Lexical Addressing

One of the most common optimizations performed by compilers is the optimization of variable lookup. Our compiler, as we have implemented it so far, generates code that uses the lookup-variable-value operation of the evaluator machine. This searches for a variable by comparing it with each variable that is currently bound, working frame by frame outward through the run-time environment. This search can be expensive if the frames are deeply nested or if there are many variables. For example, consider the problem of looking up the value of x while evaluating the expression (* x y z) in an application of the procedure that is returned by

(let ((x 3) (y 4)) (lambda (a b c d e) (let ((y (* a b x)) (z (+ c d x))) (* x y z))))

Since a let expression is just syntactic sugar for a lambda combination, this expression is equivalent to

((lambda (x y) (lambda (a b c d e) ((lambda (y z) (* x y z)) (* a b x) (+ c d x)))) 3 4)

Each time lookup-variable-value searches for x, it must determine that the symbol x is not eq? to y or z (in the first frame), nor to a, b, c, d, or e (in the second frame). We will assume, for the moment, that our programs do not use define -- that variables are bound only with lambda. Because our language is lexically scoped, the run-time environment for any expression will have a structure that parallels the lexical structure of the program in which the expression appears.^{noteThis is not true if we allow internal definitions, unless we scan them out. See exercise 5.43.} Thus, the compiler can know, when it analyzes the above expression, that each time the procedure is applied the variable x in (* x y z) will be found two frames out from the current frame and will be the first variable in that frame.

We can exploit this fact by inventing a new kind of variable-lookup operation, lexical-address-lookup, that takes as arguments an environment and a lexical address that consists of two numbers: a frame number, which specifies how many frames to pass over, and a displacement number, which specifies how many variables to pass over in that frame. Lexical-address-lookup will produce the value of the variable stored at that lexical address relative to the current environment. If we add the lexical-address-lookup operation to our machine, we can make the compiler generate code that references variables using this operation, rather than lookup-variable-value. Similarly, our compiled code can use a new lexical-address-set! operation instead of set-variable-value!.

In order to generate such code, the compiler must be able to determine the lexical address of a variable it is about to compile a reference to. The lexical address of a variable in a program depends on where one is in the code. For example, in the following program, the address of x in expression <e1> is (2,0) -- two frames back and the first variable in the frame. At that point y is at address (0,0) and c is at address (1,2). In expression <e2>, x is at (1,0), y is at (1,1), and c is at (0,2).
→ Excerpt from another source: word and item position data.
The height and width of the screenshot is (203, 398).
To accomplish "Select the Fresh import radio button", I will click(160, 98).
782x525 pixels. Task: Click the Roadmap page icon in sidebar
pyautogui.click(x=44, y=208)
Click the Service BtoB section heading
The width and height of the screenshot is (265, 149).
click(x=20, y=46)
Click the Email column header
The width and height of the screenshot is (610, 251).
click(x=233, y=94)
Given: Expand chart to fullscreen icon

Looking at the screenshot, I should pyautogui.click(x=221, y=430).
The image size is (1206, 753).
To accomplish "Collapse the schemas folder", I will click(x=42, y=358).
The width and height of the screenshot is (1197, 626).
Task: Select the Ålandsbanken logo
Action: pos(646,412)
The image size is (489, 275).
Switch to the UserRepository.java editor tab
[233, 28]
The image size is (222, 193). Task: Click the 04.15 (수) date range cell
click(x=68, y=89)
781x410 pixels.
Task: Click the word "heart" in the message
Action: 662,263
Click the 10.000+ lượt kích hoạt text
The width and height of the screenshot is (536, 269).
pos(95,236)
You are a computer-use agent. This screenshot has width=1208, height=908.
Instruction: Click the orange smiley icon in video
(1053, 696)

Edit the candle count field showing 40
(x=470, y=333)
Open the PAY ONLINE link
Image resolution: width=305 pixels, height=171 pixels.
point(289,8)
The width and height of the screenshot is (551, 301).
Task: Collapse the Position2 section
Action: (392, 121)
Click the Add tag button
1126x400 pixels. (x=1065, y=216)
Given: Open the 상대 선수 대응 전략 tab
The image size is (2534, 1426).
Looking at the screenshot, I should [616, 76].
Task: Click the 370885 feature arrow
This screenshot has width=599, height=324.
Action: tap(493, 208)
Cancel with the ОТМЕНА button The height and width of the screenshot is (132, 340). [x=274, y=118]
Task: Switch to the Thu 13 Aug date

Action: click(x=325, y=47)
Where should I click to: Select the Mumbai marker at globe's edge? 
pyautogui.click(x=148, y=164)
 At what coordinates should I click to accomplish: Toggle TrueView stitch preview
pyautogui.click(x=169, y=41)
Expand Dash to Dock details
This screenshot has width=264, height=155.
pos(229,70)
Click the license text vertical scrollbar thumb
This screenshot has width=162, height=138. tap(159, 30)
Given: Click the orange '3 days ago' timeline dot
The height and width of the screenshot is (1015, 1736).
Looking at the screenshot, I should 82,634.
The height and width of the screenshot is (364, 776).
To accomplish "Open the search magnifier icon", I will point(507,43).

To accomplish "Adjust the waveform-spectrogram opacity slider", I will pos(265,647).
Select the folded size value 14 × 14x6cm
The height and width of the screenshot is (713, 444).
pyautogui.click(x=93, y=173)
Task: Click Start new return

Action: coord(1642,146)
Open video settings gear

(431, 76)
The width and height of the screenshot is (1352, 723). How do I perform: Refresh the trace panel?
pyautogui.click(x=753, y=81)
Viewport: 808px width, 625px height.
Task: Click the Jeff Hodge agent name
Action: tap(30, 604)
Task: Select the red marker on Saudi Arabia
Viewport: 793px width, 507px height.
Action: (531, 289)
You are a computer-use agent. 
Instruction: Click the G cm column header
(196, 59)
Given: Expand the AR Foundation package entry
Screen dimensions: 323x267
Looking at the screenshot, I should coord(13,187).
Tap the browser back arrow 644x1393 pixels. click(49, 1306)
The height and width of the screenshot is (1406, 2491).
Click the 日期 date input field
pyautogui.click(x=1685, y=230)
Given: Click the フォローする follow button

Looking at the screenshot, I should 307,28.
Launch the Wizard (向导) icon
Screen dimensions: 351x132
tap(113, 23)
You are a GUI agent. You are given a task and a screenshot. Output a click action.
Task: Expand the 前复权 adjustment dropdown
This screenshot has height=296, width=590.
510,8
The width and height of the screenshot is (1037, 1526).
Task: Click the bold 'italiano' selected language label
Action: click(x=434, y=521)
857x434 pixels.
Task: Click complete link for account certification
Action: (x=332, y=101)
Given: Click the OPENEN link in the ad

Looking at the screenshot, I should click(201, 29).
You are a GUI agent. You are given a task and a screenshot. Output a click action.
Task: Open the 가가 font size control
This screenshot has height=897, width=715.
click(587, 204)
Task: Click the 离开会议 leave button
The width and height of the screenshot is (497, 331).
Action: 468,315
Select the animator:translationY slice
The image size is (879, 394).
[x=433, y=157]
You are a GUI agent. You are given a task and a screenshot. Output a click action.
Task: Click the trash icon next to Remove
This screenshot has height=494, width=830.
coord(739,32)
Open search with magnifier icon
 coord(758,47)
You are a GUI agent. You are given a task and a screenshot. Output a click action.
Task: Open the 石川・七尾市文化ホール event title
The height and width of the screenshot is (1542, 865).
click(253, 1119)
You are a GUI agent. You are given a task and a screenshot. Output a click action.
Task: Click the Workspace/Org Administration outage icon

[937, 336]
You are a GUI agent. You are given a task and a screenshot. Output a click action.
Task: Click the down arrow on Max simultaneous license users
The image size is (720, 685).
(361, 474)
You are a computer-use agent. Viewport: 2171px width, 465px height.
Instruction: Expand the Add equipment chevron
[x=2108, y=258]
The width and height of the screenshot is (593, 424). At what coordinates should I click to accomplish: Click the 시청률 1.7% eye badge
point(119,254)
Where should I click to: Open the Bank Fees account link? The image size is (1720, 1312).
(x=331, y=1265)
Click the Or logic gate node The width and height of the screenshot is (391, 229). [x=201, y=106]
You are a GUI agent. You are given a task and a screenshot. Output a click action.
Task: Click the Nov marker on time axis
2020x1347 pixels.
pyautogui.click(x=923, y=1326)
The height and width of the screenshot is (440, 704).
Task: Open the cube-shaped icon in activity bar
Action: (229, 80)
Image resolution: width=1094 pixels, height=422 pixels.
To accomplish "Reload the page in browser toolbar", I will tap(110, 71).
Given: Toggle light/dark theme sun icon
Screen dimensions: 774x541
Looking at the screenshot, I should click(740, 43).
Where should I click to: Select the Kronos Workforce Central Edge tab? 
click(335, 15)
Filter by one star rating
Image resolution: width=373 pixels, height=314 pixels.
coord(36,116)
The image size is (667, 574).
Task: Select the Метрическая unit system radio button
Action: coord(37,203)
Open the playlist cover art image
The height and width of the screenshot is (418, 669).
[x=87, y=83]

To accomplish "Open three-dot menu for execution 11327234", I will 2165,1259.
((lambda (x y) (lambda (a b c d e) ((lambda (y z) <e1>) <e2> (+ c d x)))) 3 4)

One way for the compiler to produce code that uses lexical addressing is to maintain a data structure called a compile-time environment. This keeps track of which variables will be at which positions in which frames in the run-time environment when a particular variable-access operation is executed. The compile-time environment is a list of frames, each containing a list of variables. (There will of course be no values bound to the variables, since values are not computed at compile time.) The compile-time environment becomes an additional argument to compile and is passed along to each code generator. The top-level call to compile uses an empty compile-time environment. When a lambda body is compiled, compile-lambda-body extends the compile-time environment by a frame containing the procedure's parameters, so that the sequence making up the body is compiled with that extended environment. At each point in the compilation, compile-variable and compile-assignment use the compile-time environment in order to generate the appropriate lexical addresses.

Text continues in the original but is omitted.